* **GEKOZEN TEKST**
····················
Lezersrecensie

Echalaz zingt intense Butterfly in Brussel

In plaats van Lohengrin bracht de Munt in Brussel de afgelopen weken Puccini’s klassieker Madama Butterfly, in een regie van Kirsten Dehlholm en onder leiding van Roberto Rizzi Brignoli. Place de l’Opera-lezer Stefan Caprasse bezocht de productie op 9 februari. Hij doet verslag.

Cio-Cio-San (pop en zangeres) in Madama Butterfly bij de Munt. (© Baus)
Cio-Cio-San (pop en zangeres) in Madama Butterfly bij de Munt. (© Baus)

Dit was een voor de Munt ongewoon ‘traditionele’ productie. De grote originaliteit van de enscenering van Kirsten Dehlholm van Hotel Pro Forma – die eerder bij de Munt tekende voor Troika van Rachmaninov, intussen op dvd beschikbaar – zat hierin dat de rol van Butterfly gespeeld werd door een pop, die in de stijl van het kabukitheater bewogen werd door drie in het zwart geklede mannen (op fantastische manier overigens), terwijl de zangeres van opzij de rol zong – en beleefde! – als een geest die haar verhaal moet blijven vertellen om rust te vinden.

Het gebruik van de pop veroorzaakte enerzijds een zekere afstandelijkheid tussen Cio-Cio-San en de overige personages, Pinkerton en Sharpless in bijzonder. Anderzijds leverde het ook een paar heel poëtische momenten op, zoals het ‘zweven’ tijdens het liefdesduo.

Mijn overgrote aandacht ging niettemin naar de zangeres zelf. De stem van Amanda Echalaz (ik had de tweede van de twee bezettingen) mocht dan niet altijd even mooi klinken (vooral in de hoogte), maar de intensiteit waarmee ze de rol zong en vooral haar tragische verhaal herbeleefde, greep naar de keel! Ook op momenten dat ze niet moest zingen; ze stond namelijk vanaf het begin permanent op het toneel en reageerde op alle verwikkelingen.

De overige personages kwamen veel minder goed uit de verf, wat vooral te wijten was aan de enigszins rituele personenregie, die me wat aan Robert Wilson deed denken. Zingen deden ze wel goed. Leonardo Caimi was een heel degelijke Pinkerton (al moest hij constant met een belachelijk pasje marcheren) en Aris Argiris zong een prachtige Sharpless. Hij wist ook zijn medelijden met Butterfly goed weer te geven.

Qiulin Zhang zong vooral naar het einde toe een mooie Suzuki, maar haar bezorgdheid met Cio-Cio-San werd geremd door de statigheid van de regie. Hetzelfde gold voor de karakterrollen van Goro (Riccardo Botta) en Yamadori (Aldo Heo, hier als een soort Pierrot gekleed, achter wie een gekleurde waaier werd opengevouwen, wat hem op een trotse pauw deed lijken). Beide zongen degelijk, maar hadden beter gekarakteriseerd kunnen worden.
····················
* **RUWE GEGEVENS**

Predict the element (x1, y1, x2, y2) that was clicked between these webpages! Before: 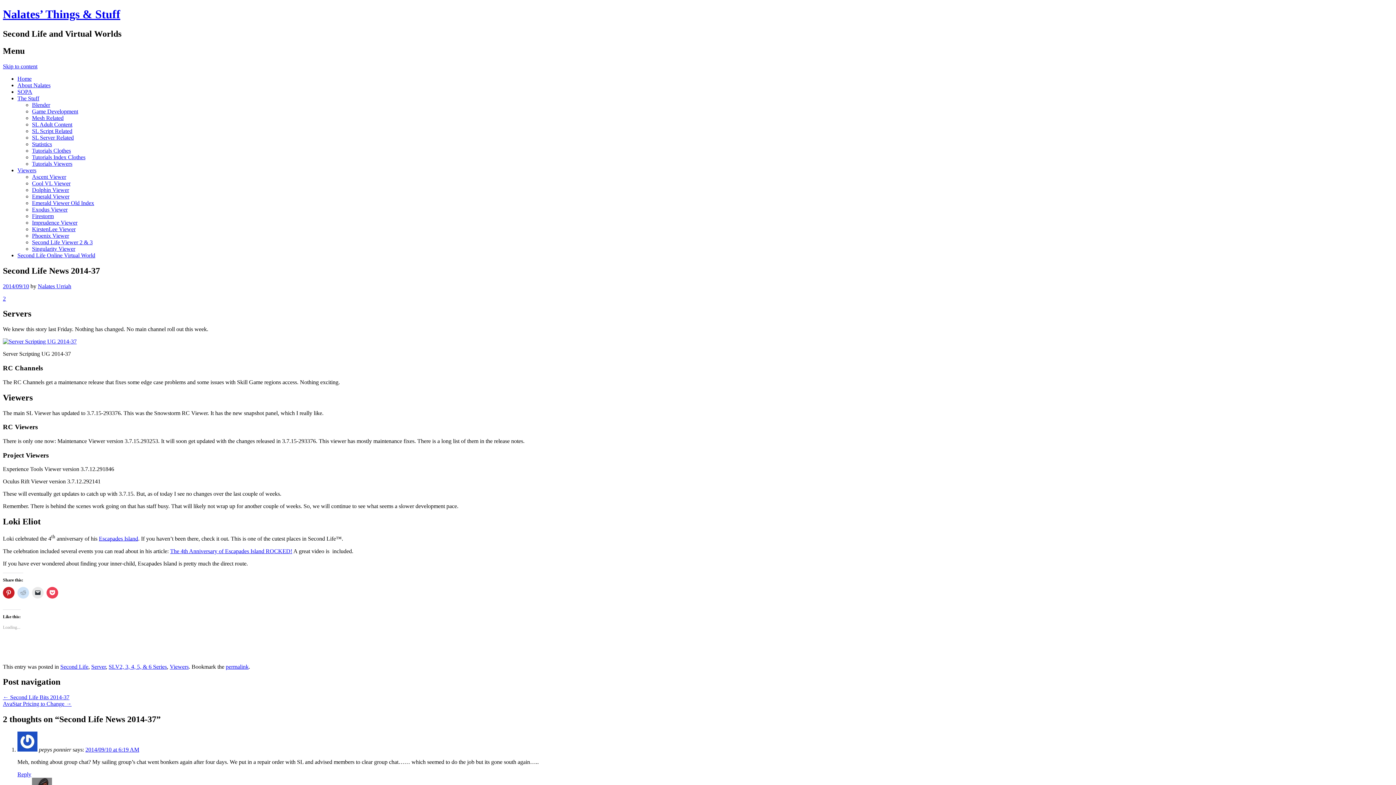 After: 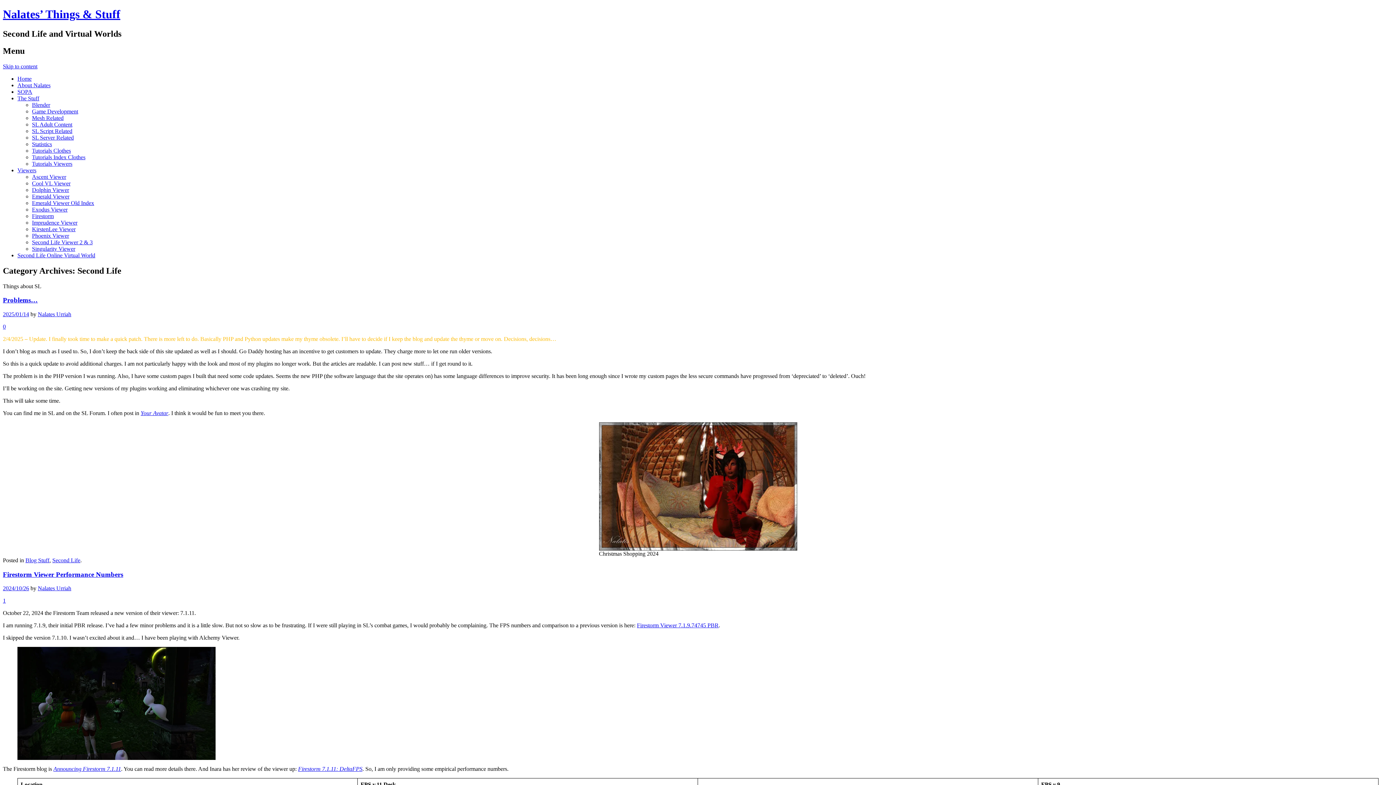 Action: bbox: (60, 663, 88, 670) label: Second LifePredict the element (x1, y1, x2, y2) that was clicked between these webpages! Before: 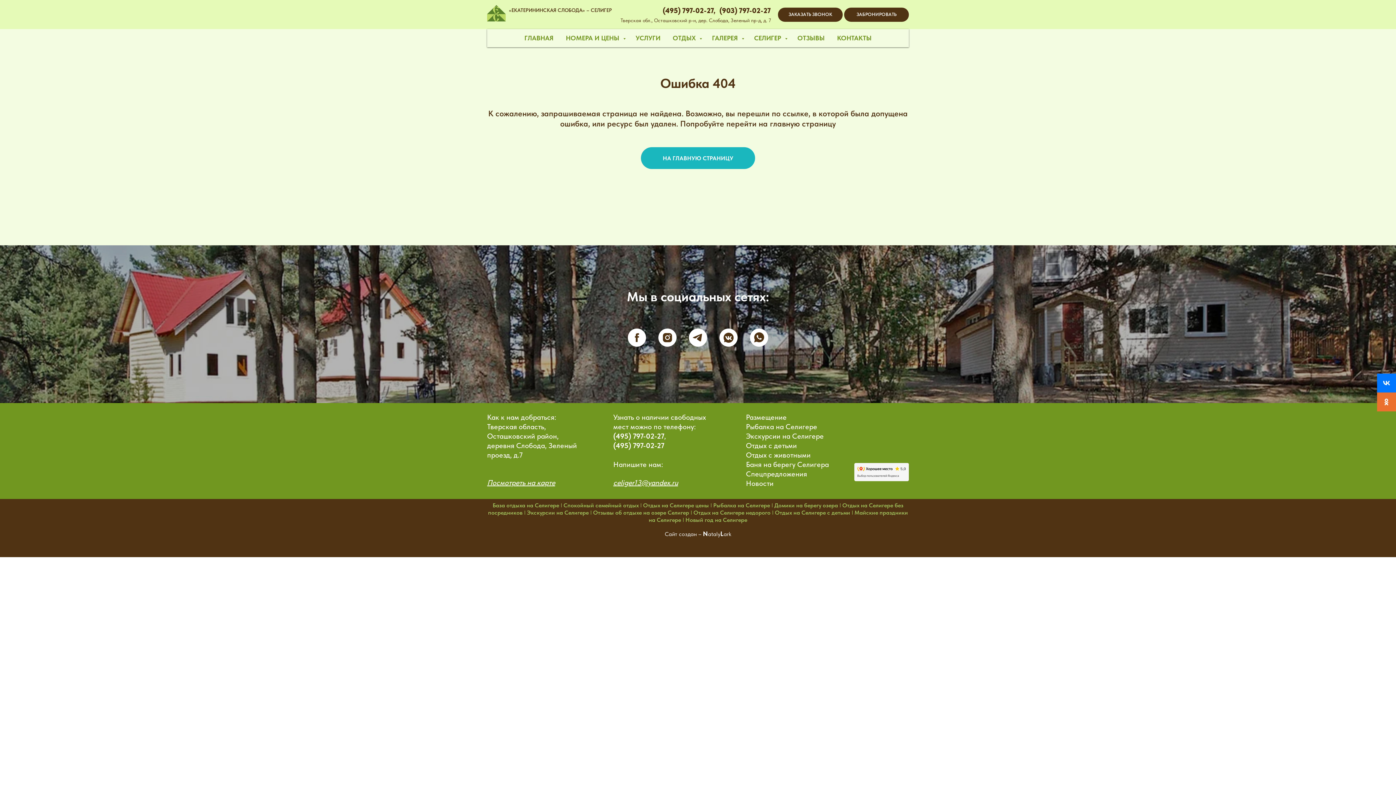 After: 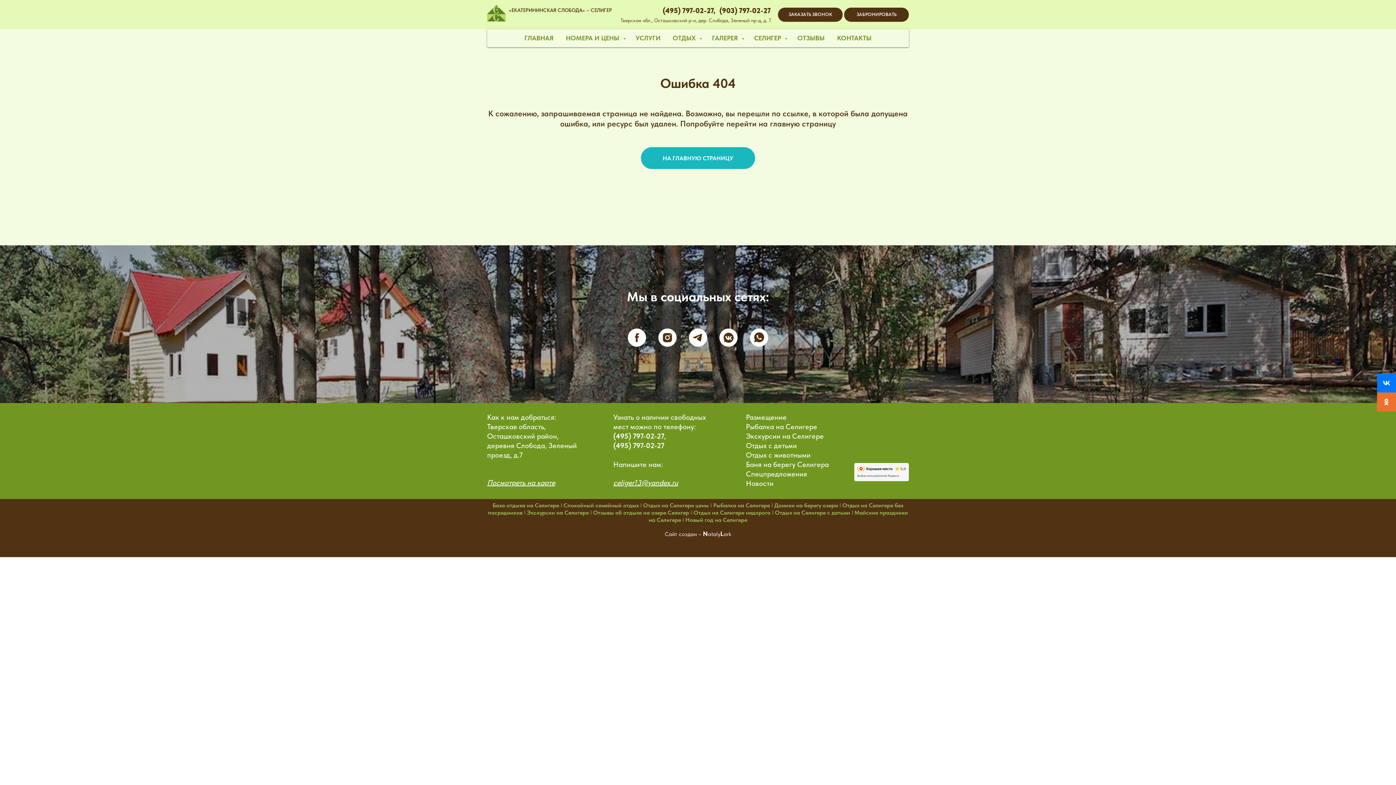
····················
* **UIT TE VOEREN OPDRACHTEN**
A. Wie zong volgens de operarecensie de rol van Pinkerton?
B. Schrijf de operarecensie verder, aansluitend op de laatste zin.

* **VERWACHTE ANTWOORDEN**
A. Leonardo Caimi.

B.
Scène uit Madama Butterfly, met staand bariton Wiard Witholt. (© Baus)
Scène uit Madama Butterfly, met staand bariton Wiard Witholt. (© Baus)

Min of meer consequent met deze trage regie dirigeerde Roberto Rizzi Brignoli nogal traag. Opmerkelijk was ook de indeling in twee delen: na het eerste bedrijf volgde een stilzwijgende scène tussen de pop en de zangeres, die het eindeloze wachten moest weergeven. Daarna werd het begin van het tweede bedrijf gespeeld, tot en met de aria ‘Un bel dì vedremo’. Vervolgens werd de voorstelling onderbroken voor de pauze.

Het tweede deel begon met een eerst verstilde maar daarna aanzwellende herneming van het slot van de aria (Cio-Cio-San is de aria blijkbaar altijd blijven herhalen!), waarna de rest van de opera gespeeld werd. Een ongebruikelijke maar wat mij betreft gemotiveerde vondst.

Wat mij minder beviel – en wat de laatste tijd een slechte gewoonte wordt – is dat het koor van het toneel gehouden werd. In het eerste bedrijf (met de familieleden van Butterfly) was dat zelfs compleet absurd. Er verschenen enkel een paar in kleurige origamifiguren geklede personen, waarvan de betekenis me wat ontging.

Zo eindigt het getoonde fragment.